Among the best practices is a more “hands-on approach” to preventive care, taking full advantage of technologies that already exist. Incorporating these technologies effectively can include creating more digital “touchpoints” with patients to keep them engaged in their own care. Greater patient involvement can also help them make more informed decisions and decrease time wasted through staff-assisted scheduling and data entry.
Furthermore, patient engagement tools can cut unnecessary spending by increasing efficiency. The potential also exists for greater patient engagement to translate to marked improvements in patient outcomes.
At the same time, practices that leverage these technologies successfully could also see lower costs.
A call to recognize telehealth’s role
When medical technologies become routine in a practice setting, they can also help with routine care – such as a patient’s annual or bi-annual in-person visit. These regular wellness visits, for example, can be elevated through more frequent interactions between physicians and their patients, including telehealth services. In fact, efforts to expand telehealth services out of necessity during the COVID-19 pandemic are translating to enhanced accessibility to physicians for patients.
On top of the increased convenience provided by telehealth platforms, patients trusted and appreciated the ability to interact with physicians via digital technologies during the pandemic, a March 2021 study revealed.
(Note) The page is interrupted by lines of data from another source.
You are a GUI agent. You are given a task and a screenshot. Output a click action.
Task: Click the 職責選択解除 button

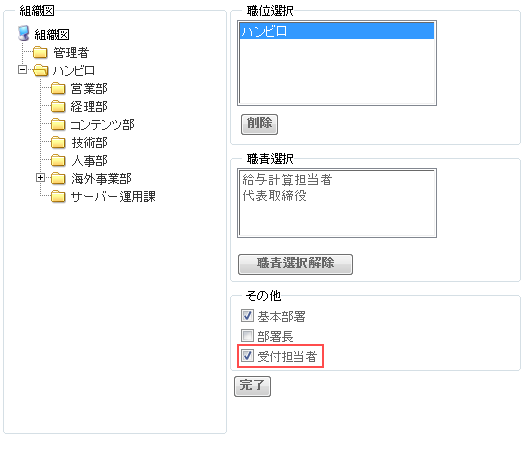coord(295,264)
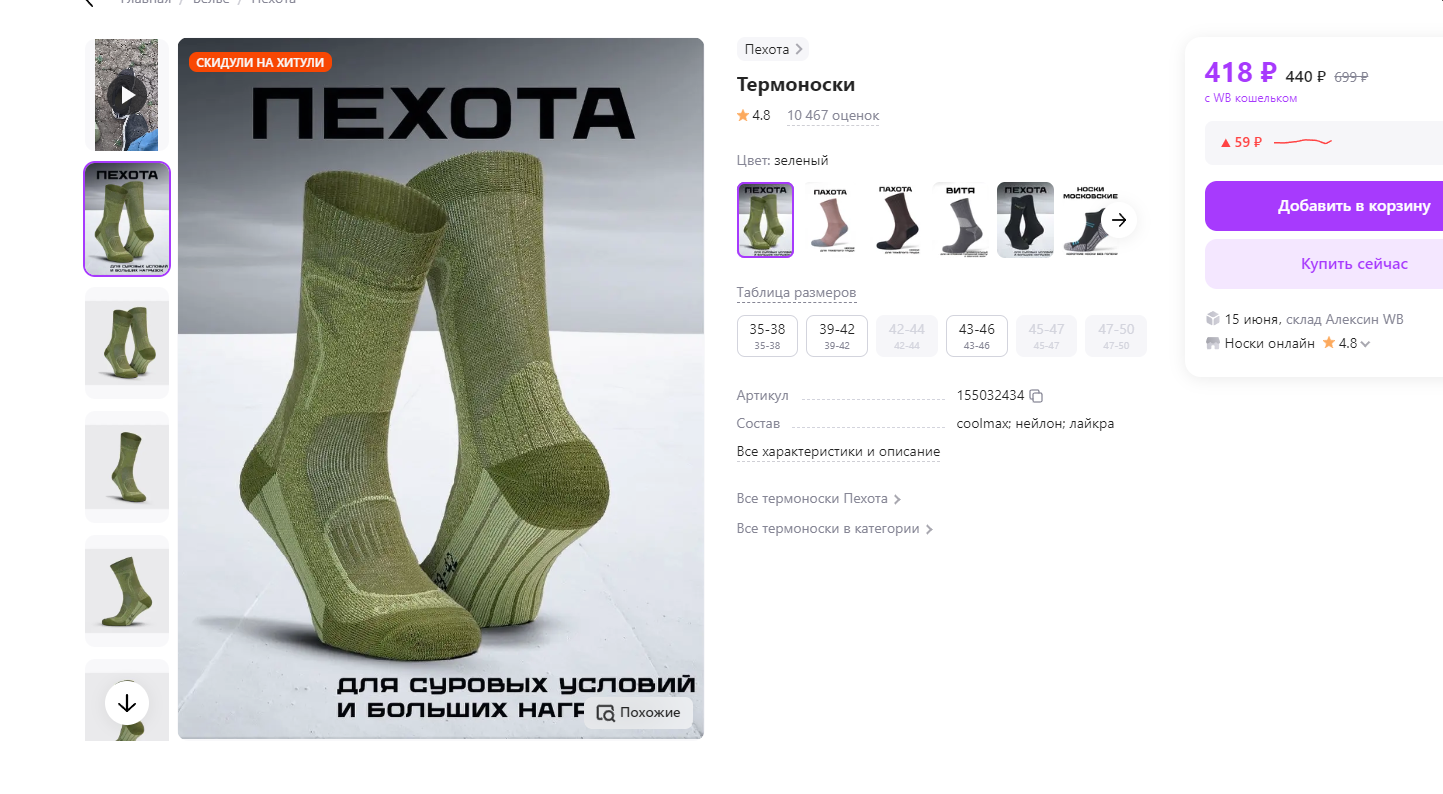Image resolution: width=1443 pixels, height=794 pixels.
Task: Add item with Добавить в корзину
Action: coord(1324,206)
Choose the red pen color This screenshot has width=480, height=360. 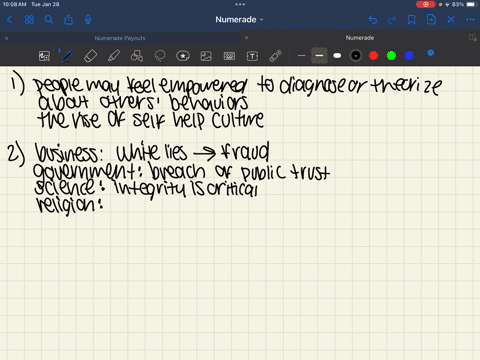pyautogui.click(x=374, y=56)
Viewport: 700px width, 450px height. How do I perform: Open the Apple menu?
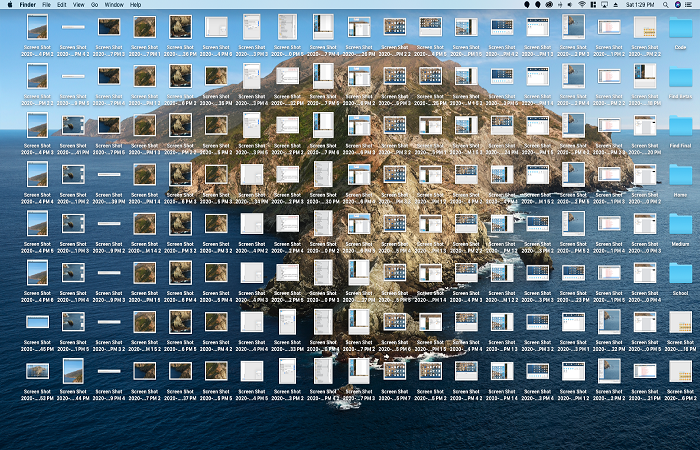pyautogui.click(x=8, y=5)
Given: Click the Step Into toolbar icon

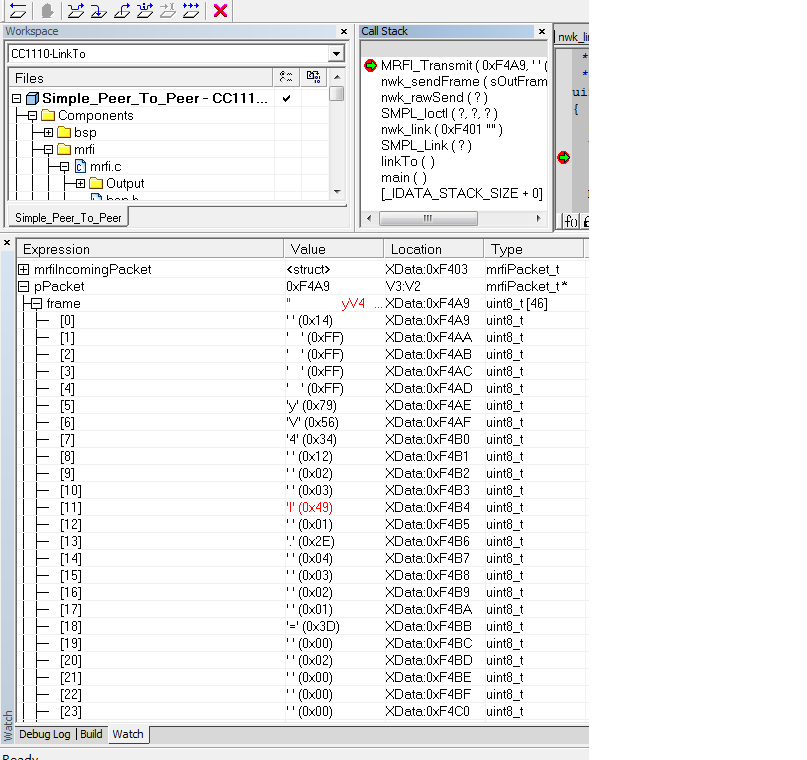Looking at the screenshot, I should point(99,11).
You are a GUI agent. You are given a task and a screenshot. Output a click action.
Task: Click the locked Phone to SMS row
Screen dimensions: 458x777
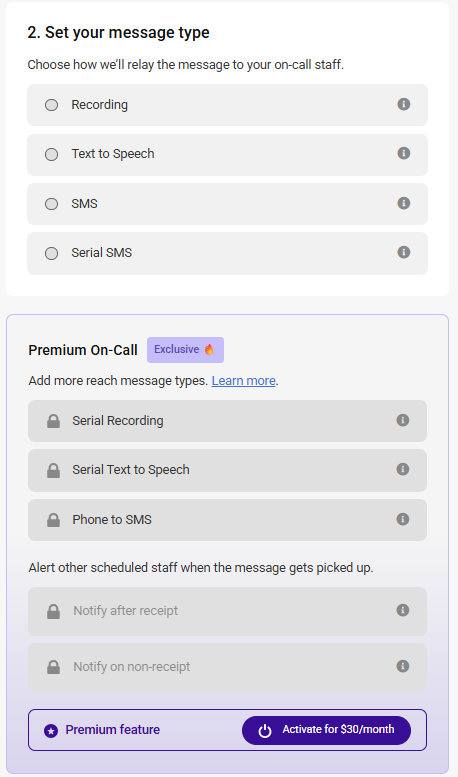[228, 520]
Out of 368 patients surveyed, 47% said they were “very satisfied’ with the virtual health visit and another 35% were ‘satisfied.”
At the same time, payer models need to reflect the increasing popularity of telehealth services. In other words, payers need to catch up and increase reimbursement for appointments that include telehealth consultations.
In that sense, payers will be critical to improving preventive care as well. It is pretty simple. Without fair reimbursement, telehealth has no chance of remaining viable for providers.
On a positive note, the Centers for Medicare and Medicaid Services (CMS) expanded coverage for telehealth services during COVID-19. What will happen after the pandemic subsides remains unknown, so more permanent legislation is needed to continue virtual health care coverage.